Electric field distributions on the
y-z plane show the status of the resonance of patch and rectangular OEMF depending on the frequency variation. The simulated field distributions for the three frequencies in the side view are shown in
Fig. 6. In the case of 6.4 GHz and 7.4 GHz, it can be seen that resonance mainly occurs in the patch. In the case of 10.1 GHz and 11.8 GHz, it can be seen that resonance occurs mainly in the rectangular OEMF, and very weak resonance occurs in the patch.
III. Fabrication and Measurement Results
An antenna prototype was fabricated as shown in
Fig. 7. To connect a coaxial connector, additional housing with aluminum was added to the side of the antenna, which only negligibly affects the antenna performance.

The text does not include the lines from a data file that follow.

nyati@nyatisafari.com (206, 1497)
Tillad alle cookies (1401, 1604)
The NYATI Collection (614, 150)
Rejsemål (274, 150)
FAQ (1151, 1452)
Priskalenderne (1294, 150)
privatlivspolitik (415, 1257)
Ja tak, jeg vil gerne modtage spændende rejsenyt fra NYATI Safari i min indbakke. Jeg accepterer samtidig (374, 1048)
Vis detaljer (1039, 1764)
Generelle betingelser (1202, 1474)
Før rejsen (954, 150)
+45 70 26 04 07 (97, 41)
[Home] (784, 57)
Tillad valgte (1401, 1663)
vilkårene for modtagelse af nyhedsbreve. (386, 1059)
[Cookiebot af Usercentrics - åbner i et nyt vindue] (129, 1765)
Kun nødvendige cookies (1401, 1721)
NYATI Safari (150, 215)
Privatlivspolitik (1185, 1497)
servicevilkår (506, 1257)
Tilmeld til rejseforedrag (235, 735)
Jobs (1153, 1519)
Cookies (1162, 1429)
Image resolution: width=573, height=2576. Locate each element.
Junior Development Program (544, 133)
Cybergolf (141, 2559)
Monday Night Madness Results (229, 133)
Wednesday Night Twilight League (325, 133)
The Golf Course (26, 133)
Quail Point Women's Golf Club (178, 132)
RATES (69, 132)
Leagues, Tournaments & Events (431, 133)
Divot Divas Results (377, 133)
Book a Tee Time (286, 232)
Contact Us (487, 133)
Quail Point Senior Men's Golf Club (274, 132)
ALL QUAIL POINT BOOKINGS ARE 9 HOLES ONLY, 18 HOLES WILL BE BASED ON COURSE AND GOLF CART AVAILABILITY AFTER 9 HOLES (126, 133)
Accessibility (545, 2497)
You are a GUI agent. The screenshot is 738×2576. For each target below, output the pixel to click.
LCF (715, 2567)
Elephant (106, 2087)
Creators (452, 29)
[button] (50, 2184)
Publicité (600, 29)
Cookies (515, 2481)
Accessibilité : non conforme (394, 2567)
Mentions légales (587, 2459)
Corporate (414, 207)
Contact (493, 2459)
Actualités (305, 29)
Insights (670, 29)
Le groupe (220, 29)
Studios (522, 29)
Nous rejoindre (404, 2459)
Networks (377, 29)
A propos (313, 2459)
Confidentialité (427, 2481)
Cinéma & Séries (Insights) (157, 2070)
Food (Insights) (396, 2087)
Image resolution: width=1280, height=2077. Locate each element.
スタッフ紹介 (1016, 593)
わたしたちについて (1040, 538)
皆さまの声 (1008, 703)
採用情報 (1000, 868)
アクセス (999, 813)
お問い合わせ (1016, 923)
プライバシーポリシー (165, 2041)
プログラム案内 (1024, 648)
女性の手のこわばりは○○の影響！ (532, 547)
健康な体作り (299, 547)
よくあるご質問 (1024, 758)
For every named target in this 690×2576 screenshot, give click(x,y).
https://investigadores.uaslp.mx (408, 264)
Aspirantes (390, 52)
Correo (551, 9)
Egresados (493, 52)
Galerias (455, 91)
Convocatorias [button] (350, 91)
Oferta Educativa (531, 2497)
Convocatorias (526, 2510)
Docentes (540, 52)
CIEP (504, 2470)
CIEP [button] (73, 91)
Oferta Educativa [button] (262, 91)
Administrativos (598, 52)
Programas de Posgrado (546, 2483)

The simulation and measurement results of the co-polarization patterns at 6, 8, 10, and 12 GHz for E-plane and H-plane are presented in
Fig. 8. The measured results were found to be consistent with the simulated ones. The asymmetry of the E-plane radiation pattern gradually tends to increase with the increase in frequency.
At 12 GHz, a null is generated in approximately 60° direction, which causes a narrowing of the antenna beam width. The radiation pattern was found to be distorted due to the physical asymmetry of the antenna on the z-y plane.
As shown in
Fig. 9, the VSWR was simulated and measured. The VSWR bandwidth was measured to be more than 77% for the proposed antenna. The measured result was consistent with the simulated one.
Fig. 10 shows the measured gains of the proposed antenna. A reasonably good radiation gain from 6 dBi to 8 dBi is obtained within the entire operating band.